[Saved entries]
↓
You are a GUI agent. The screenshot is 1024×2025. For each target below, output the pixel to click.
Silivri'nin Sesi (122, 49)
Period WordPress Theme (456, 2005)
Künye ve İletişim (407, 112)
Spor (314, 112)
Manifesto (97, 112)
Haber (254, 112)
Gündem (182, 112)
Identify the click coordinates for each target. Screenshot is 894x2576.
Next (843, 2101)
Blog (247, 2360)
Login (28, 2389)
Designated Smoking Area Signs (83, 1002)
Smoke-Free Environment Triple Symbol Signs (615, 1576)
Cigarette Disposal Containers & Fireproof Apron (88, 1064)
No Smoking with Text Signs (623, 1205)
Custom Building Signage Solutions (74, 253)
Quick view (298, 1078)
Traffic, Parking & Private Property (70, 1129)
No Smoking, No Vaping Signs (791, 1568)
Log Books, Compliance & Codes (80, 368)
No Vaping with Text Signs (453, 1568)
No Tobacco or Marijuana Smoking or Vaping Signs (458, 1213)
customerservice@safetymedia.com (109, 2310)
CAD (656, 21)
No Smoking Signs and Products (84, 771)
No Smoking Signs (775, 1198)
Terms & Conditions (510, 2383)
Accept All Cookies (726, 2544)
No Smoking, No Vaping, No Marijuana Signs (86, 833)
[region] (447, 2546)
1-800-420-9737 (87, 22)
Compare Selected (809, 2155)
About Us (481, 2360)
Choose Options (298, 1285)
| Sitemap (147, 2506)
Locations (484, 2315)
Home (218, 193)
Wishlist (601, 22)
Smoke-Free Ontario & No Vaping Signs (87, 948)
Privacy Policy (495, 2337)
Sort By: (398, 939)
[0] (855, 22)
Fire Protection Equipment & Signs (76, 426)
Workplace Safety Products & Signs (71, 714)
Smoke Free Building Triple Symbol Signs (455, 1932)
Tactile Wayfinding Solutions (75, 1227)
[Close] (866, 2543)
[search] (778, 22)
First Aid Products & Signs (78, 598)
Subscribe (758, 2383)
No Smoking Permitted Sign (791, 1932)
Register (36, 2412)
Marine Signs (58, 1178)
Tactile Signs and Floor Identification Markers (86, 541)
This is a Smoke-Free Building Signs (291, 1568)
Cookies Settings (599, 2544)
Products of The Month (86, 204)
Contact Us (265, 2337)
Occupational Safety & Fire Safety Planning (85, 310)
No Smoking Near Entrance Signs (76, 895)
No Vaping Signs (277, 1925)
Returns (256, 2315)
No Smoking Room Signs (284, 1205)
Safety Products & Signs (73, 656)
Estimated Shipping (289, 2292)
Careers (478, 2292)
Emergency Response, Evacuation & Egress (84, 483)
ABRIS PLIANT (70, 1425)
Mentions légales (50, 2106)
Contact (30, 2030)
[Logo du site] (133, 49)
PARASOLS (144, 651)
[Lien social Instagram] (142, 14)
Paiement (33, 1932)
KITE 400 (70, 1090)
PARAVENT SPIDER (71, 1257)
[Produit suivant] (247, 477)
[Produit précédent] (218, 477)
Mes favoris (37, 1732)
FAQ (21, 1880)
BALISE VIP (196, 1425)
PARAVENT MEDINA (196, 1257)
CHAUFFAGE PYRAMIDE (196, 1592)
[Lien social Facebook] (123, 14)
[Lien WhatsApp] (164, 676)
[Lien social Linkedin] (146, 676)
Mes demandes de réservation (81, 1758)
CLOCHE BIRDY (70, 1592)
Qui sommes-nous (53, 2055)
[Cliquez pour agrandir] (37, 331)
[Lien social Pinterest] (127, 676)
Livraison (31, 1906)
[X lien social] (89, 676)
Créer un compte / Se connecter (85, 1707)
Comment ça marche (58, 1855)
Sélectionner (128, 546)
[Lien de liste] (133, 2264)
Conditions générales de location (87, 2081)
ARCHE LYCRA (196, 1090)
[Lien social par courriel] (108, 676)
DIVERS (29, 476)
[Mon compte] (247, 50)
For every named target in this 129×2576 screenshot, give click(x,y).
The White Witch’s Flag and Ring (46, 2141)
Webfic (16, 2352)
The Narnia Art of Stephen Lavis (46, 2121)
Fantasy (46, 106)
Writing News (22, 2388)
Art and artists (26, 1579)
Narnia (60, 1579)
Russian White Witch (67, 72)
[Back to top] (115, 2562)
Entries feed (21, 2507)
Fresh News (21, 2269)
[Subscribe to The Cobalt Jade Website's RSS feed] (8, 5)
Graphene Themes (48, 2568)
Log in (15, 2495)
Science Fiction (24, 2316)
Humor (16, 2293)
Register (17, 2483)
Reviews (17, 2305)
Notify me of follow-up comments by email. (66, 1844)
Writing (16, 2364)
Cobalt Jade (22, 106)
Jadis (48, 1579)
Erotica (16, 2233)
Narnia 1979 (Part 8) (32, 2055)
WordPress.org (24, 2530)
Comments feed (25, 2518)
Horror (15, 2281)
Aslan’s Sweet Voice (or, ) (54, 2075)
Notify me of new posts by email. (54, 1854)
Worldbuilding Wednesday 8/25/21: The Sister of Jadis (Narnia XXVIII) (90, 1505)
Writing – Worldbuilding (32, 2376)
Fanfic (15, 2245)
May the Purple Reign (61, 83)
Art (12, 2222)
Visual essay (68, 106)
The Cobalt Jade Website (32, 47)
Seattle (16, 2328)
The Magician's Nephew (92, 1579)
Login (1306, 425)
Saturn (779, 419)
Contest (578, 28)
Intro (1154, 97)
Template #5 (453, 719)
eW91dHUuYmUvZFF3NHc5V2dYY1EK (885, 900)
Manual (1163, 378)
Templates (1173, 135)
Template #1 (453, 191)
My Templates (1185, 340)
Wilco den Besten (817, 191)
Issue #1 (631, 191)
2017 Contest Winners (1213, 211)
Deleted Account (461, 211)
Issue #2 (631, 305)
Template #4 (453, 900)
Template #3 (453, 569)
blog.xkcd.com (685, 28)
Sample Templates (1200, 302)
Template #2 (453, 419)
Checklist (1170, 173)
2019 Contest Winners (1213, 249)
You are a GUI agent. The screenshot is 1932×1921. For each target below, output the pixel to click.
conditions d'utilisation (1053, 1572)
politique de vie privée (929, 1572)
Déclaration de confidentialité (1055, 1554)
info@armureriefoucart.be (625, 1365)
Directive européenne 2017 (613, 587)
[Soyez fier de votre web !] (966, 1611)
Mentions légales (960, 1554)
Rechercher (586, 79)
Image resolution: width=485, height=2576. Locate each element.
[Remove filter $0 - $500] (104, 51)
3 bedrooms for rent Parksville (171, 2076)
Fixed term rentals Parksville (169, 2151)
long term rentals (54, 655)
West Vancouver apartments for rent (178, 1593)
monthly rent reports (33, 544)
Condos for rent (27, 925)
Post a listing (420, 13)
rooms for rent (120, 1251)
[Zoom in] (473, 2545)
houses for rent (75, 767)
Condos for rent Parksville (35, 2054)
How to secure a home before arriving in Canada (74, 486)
↑
Task requirements: Write out the entries above word for word.

Result of the exercise:
You are a GUI agent. The screenshot is 1024×2025. For each target below, output the pixel to click.
Silivri'nin Sesi (122, 49)
Period WordPress Theme (456, 2005)
Künye ve İletişim (407, 112)
Spor (314, 112)
Manifesto (97, 112)
Haber (254, 112)
Gündem (182, 112)
Identify the click coordinates for each target. Screenshot is 894x2576.
Next (843, 2101)
Blog (247, 2360)
Login (28, 2389)
Designated Smoking Area Signs (83, 1002)
Smoke-Free Environment Triple Symbol Signs (615, 1576)
Cigarette Disposal Containers & Fireproof Apron (88, 1064)
No Smoking with Text Signs (623, 1205)
Custom Building Signage Solutions (74, 253)
Quick view (298, 1078)
Traffic, Parking & Private Property (70, 1129)
No Smoking, No Vaping Signs (791, 1568)
Log Books, Compliance & Codes (80, 368)
No Vaping with Text Signs (453, 1568)
No Tobacco or Marijuana Smoking or Vaping Signs (458, 1213)
customerservice@safetymedia.com (109, 2310)
CAD (656, 21)
No Smoking Signs and Products (84, 771)
No Smoking Signs (775, 1198)
Terms & Conditions (510, 2383)
Accept All Cookies (726, 2544)
No Smoking, No Vaping, No Marijuana Signs (86, 833)
[region] (447, 2546)
1-800-420-9737 (87, 22)
Compare Selected (809, 2155)
About Us (481, 2360)
Choose Options (298, 1285)
| Sitemap (147, 2506)
Locations (484, 2315)
Home (218, 193)
Wishlist (601, 22)
Smoke-Free Ontario & No Vaping Signs (87, 948)
Privacy Policy (495, 2337)
Sort By: (398, 939)
[0] (855, 22)
Fire Protection Equipment & Signs (76, 426)
Workplace Safety Products & Signs (71, 714)
Smoke Free Building Triple Symbol Signs (455, 1932)
Tactile Wayfinding Solutions (75, 1227)
[Close] (866, 2543)
[search] (778, 22)
First Aid Products & Signs (78, 598)
Subscribe (758, 2383)
No Smoking Permitted Sign (791, 1932)
Register (36, 2412)
Marine Signs (58, 1178)
Tactile Signs and Floor Identification Markers (86, 541)
This is a Smoke-Free Building Signs (291, 1568)
Cookies Settings (599, 2544)
Products of The Month (86, 204)
Contact Us (265, 2337)
Occupational Safety & Fire Safety Planning (85, 310)
No Smoking Near Entrance Signs (76, 895)
No Vaping Signs (277, 1925)
Returns (256, 2315)
No Smoking Room Signs (284, 1205)
Safety Products & Signs (73, 656)
Estimated Shipping (289, 2292)
Careers (478, 2292)
Emergency Response, Evacuation & Egress (84, 483)
ABRIS PLIANT (70, 1425)
Mentions légales (50, 2106)
Contact (30, 2030)
[Logo du site] (133, 49)
PARASOLS (144, 651)
[Lien social Instagram] (142, 14)
Paiement (33, 1932)
KITE 400 (70, 1090)
PARAVENT SPIDER (71, 1257)
[Produit suivant] (247, 477)
[Produit précédent] (218, 477)
Mes favoris (37, 1732)
FAQ (21, 1880)
BALISE VIP (196, 1425)
PARAVENT MEDINA (196, 1257)
CHAUFFAGE PYRAMIDE (196, 1592)
[Lien social Facebook] (123, 14)
[Lien WhatsApp] (164, 676)
[Lien social Linkedin] (146, 676)
Mes demandes de réservation (81, 1758)
CLOCHE BIRDY (70, 1592)
Qui sommes-nous (53, 2055)
[Cliquez pour agrandir] (37, 331)
[Lien social Pinterest] (127, 676)
Livraison (31, 1906)
[X lien social] (89, 676)
Créer un compte / Se connecter (85, 1707)
Comment ça marche (58, 1855)
Sélectionner (128, 546)
[Lien de liste] (133, 2264)
Conditions générales de location (87, 2081)
ARCHE LYCRA (196, 1090)
[Lien social par courriel] (108, 676)
DIVERS (29, 476)
[Mon compte] (247, 50)
For every named target in this 129×2576 screenshot, give click(x,y).
The White Witch’s Flag and Ring (46, 2141)
Webfic (16, 2352)
The Narnia Art of Stephen Lavis (46, 2121)
Fantasy (46, 106)
Writing News (22, 2388)
Art and artists (26, 1579)
Narnia (60, 1579)
Russian White Witch (67, 72)
[Back to top] (115, 2562)
Entries feed (21, 2507)
Fresh News (21, 2269)
[Subscribe to The Cobalt Jade Website's RSS feed] (8, 5)
Graphene Themes (48, 2568)
Log in (15, 2495)
Science Fiction (24, 2316)
Humor (16, 2293)
Register (17, 2483)
Reviews (17, 2305)
Notify me of follow-up comments by email. (66, 1844)
Writing (16, 2364)
Cobalt Jade (22, 106)
Jadis (48, 1579)
Erotica (16, 2233)
Narnia 1979 (Part 8) (32, 2055)
WordPress.org (24, 2530)
Comments feed (25, 2518)
Horror (15, 2281)
Aslan’s Sweet Voice (or, ) (54, 2075)
Notify me of new posts by email. (54, 1854)
Worldbuilding Wednesday 8/25/21: The Sister of Jadis (Narnia XXVIII) (90, 1505)
Writing – Worldbuilding (32, 2376)
Fanfic (15, 2245)
May the Purple Reign (61, 83)
Art (12, 2222)
Visual essay (68, 106)
The Cobalt Jade Website (32, 47)
Seattle (16, 2328)
The Magician's Nephew (92, 1579)
Login (1306, 425)
Saturn (779, 419)
Contest (578, 28)
Intro (1154, 97)
Template #5 (453, 719)
eW91dHUuYmUvZFF3NHc5V2dYY1EK (885, 900)
Manual (1163, 378)
Templates (1173, 135)
Template #1 (453, 191)
My Templates (1185, 340)
Wilco den Besten (817, 191)
Issue #1 (631, 191)
2017 Contest Winners (1213, 211)
Deleted Account (461, 211)
Issue #2 (631, 305)
Template #4 (453, 900)
Template #3 (453, 569)
blog.xkcd.com (685, 28)
Sample Templates (1200, 302)
Template #2 (453, 419)
Checklist (1170, 173)
2019 Contest Winners (1213, 249)
You are a GUI agent. The screenshot is 1932×1921. For each target below, output the pixel to click.
conditions d'utilisation (1053, 1572)
politique de vie privée (929, 1572)
Déclaration de confidentialité (1055, 1554)
info@armureriefoucart.be (625, 1365)
Directive européenne 2017 (613, 587)
[Soyez fier de votre web !] (966, 1611)
Mentions légales (960, 1554)
Rechercher (586, 79)
Image resolution: width=485, height=2576. Locate each element.
[Remove filter $0 - $500] (104, 51)
3 bedrooms for rent Parksville (171, 2076)
Fixed term rentals Parksville (169, 2151)
long term rentals (54, 655)
West Vancouver apartments for rent (178, 1593)
monthly rent reports (33, 544)
Condos for rent (27, 925)
Post a listing (420, 13)
rooms for rent (120, 1251)
[Zoom in] (473, 2545)
houses for rent (75, 767)
Condos for rent Parksville (35, 2054)
How to secure a home before arriving in Canada (74, 486)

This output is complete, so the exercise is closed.